• [HOW TO COMPLETE THIS TASK]:
Locate the line containing "Where should I" in the entries below, then retype it and every later line exactly, leaving out pictures.

• [SUPPLIED MATERIAL]:
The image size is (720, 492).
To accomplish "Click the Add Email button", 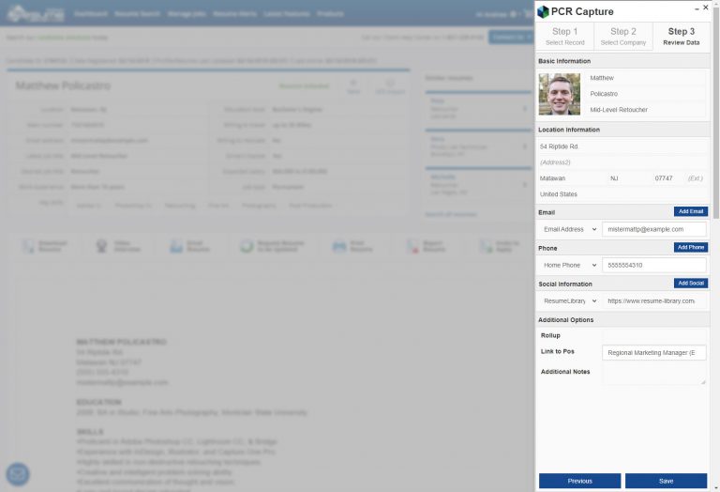I will point(690,212).
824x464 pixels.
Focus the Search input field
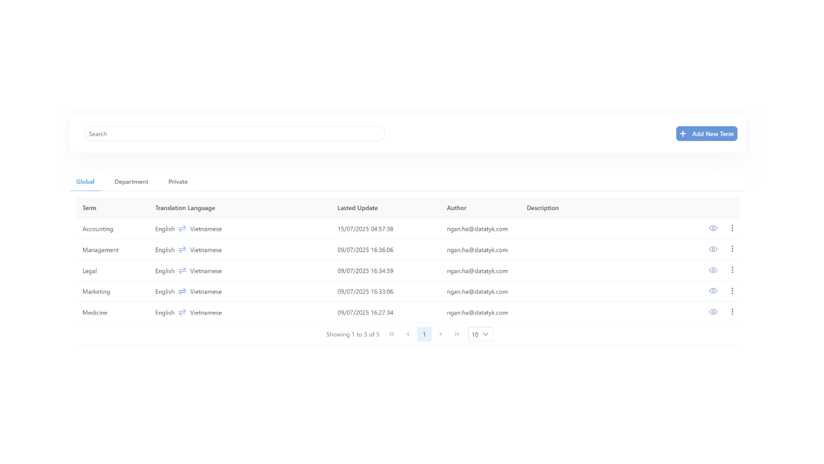click(235, 134)
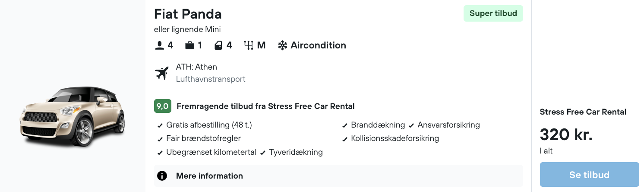Click the airplane airport pickup icon
Screen dimensions: 644x192
[162, 73]
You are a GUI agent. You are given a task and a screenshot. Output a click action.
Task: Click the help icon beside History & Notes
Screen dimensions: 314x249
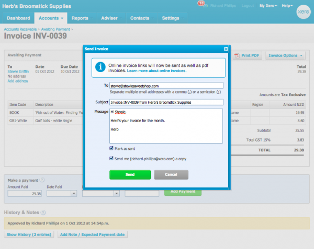pos(43,212)
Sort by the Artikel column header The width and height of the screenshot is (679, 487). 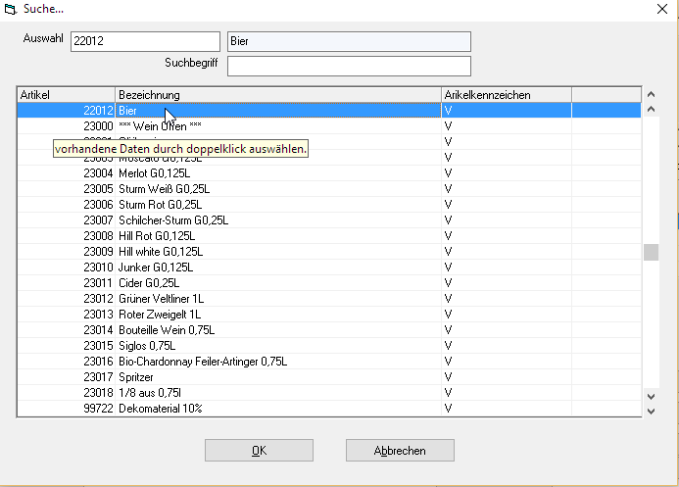(x=66, y=95)
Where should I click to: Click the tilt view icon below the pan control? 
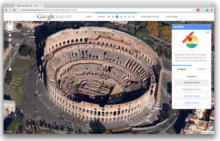point(10,35)
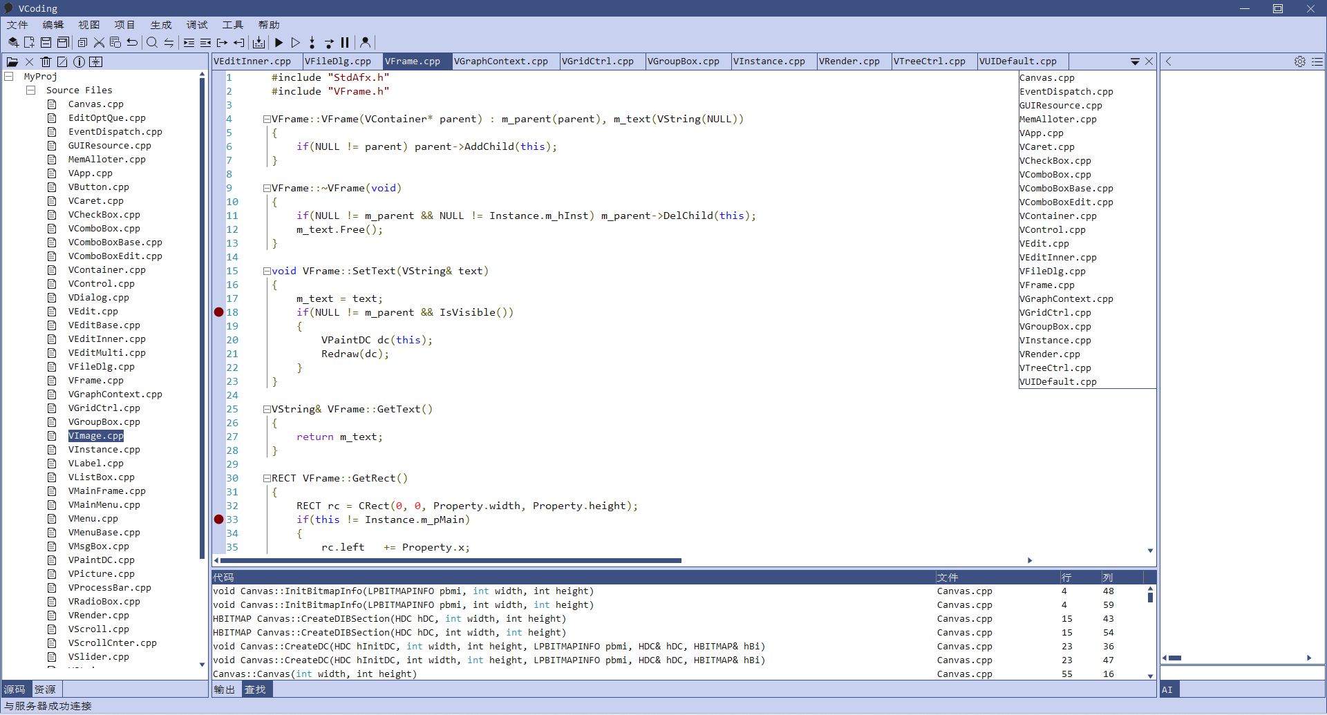Viewport: 1327px width, 715px height.
Task: Click the Cut scissors icon in toolbar
Action: pos(99,43)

• [YOUR RESPONSE]:
Where should I click to: Click the tilt view icon below the pan control? 
point(10,35)
Viewport: 1327px width, 715px height.
Task: Click the Cut scissors icon in toolbar
Action: pos(99,43)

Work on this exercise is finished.